En plein 4e vague du coronavirus : Masques, à bas la rigueur

Est-ce une salutaire prise de conscience ou une peur de l’autorité qui a décrété son port obligatoire? Dans les rues, ils sont de plus en plus nombreux à se «cacher» derrière un masque. La hausse des cas de contamination alimente la peur. «On parle davantage d’omicron que des Verts»,  ironise un cafetier derrière son comptoir. Lui aussi s’est résigné à exiger de ses clients de se «masquer». Nos reporters sont allés voir dans la rue, les transports publics, les établissements de santé et les espaces commerciaux. Ce sont des lieux où le risque est grand. Ils reviennent avec des images contrastées. Celles de citoyens qui se protègent et semblent avoir pris la mesure du danger. D’autres persistent dans le déni. Sans trouver en face assez de fermeté car une loi s’accompagne toujours des moyens de la faire respecter.

Ces derniers jours, l’Algérie voit le nombre des contaminations par la Covid-19 passer largement au-dessus de la barre des 1.000 cas quotidiens. La quatrième vague déferle avec force sur le pays et omicron, un variant extrêmement contagieux, gagne du terrain. Pour éviter l’aggravation de la situation, les pouvoirs publics prônent la sévérité et exigent le respect des mesures barrières, notamment le port du masque en tout lieu.

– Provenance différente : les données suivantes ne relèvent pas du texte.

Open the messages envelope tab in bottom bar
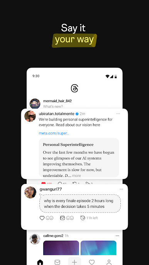 point(57,262)
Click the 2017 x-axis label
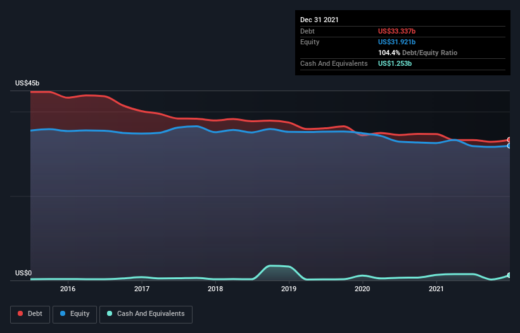The width and height of the screenshot is (520, 333). pos(142,289)
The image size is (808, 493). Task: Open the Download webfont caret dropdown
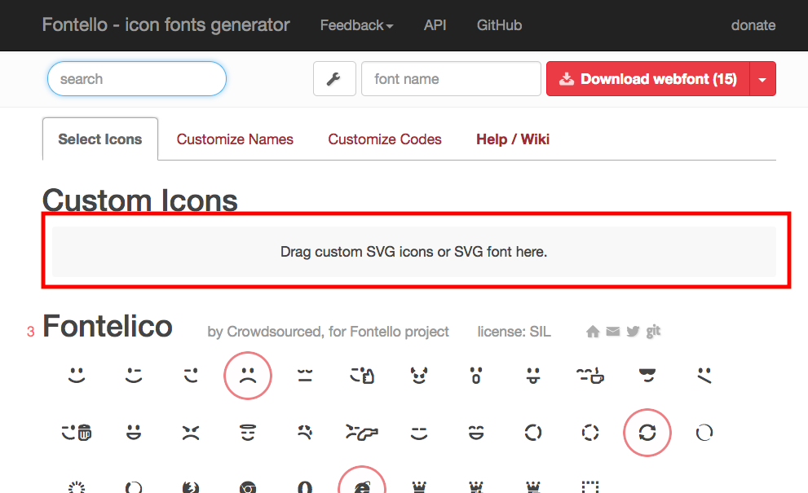[762, 79]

Le Premier ministre, usant d’un langage franc et direct, a mis en garde contre la propagation du virus dont la première conséquence est la saturation des hôpitaux. Dans pareille conjoncture, l’application des règles barrières, comprenant le port obligatoire du masque de protection, le respect des mesures d’hygiène et de distanciation physique, est un devoir auquel nul ne doit se soustraire.
Le Premier ministre a appelé les citoyens à soutenir l’effort national de lutte contre la pandémie qui sévit de par le monde. Ila insisté sur la vaccination qui reste, selon lui, le meilleur moyen de se prémunir contre ce mal «ravageur». Toutefois, la nouvelle donne sanitaire a remis à l’ordre du jour la question du port du masque qui suscite encore des réticences. Dans l’état actuel de la pandémie, ôter cet accessoire protecteur peut s’avérer très dangereux. Il demeure indispensable pour lutter contre un virus mystérieux et en constante mutation.
Après plus de deux ans d’une crise inédite, les citoyens ont-ils enfin compris son utilité ? Il semble que la majorité d’entre eux a décidé de ne pas faire tomber ce masque par crainte. Dans les rues, beaucoup de femmes et d’hommes tiennent encore à ce bout de tissu encombrant. Ils préfèrent maintenir la garde et rester vigilants. Hélas, une minorité se montre récalcitrante vis-à-vis de cette disposition sanitaire. Elle refuse de se rendre à l’évidence et comprendre, une bonne fois pour toutes, que ce masque est recommandé dans un seul et unique but : se protéger contre ce dangereux virus. Certes, ce n’est pas la panacée, mais c’est un bouclier efficace, et il fait partie de la solution. Les autorités publiques ne cessent de rappeler que le masque est l’un des moyens qui peut endiguer la recrudescence des contaminations. Il nous protège et protège les autres, notamment ceux qui sont fragiles. Pour ce faire, elles n’ont pas tardé à passer à l’acte en infligeant de lourdes amendes aux réfractaires. Cela avait d’ailleurs suscité des incompréhensions, voire des contestations. Le port du masque nous confronte ainsi à un problème majeur : l’incivisme. Aujourd’hui, vu le nombre de cas infectés, cette disposition restrictive est de nouveau effective et il va falloir s’y accommoder. Nous devons nourrir un sentiment de fraternité pour nous protéger mutuellement contre d’éventuels pics pandémiques. Soyons tous masqués…tant que l’effrayant spectre est toujours là.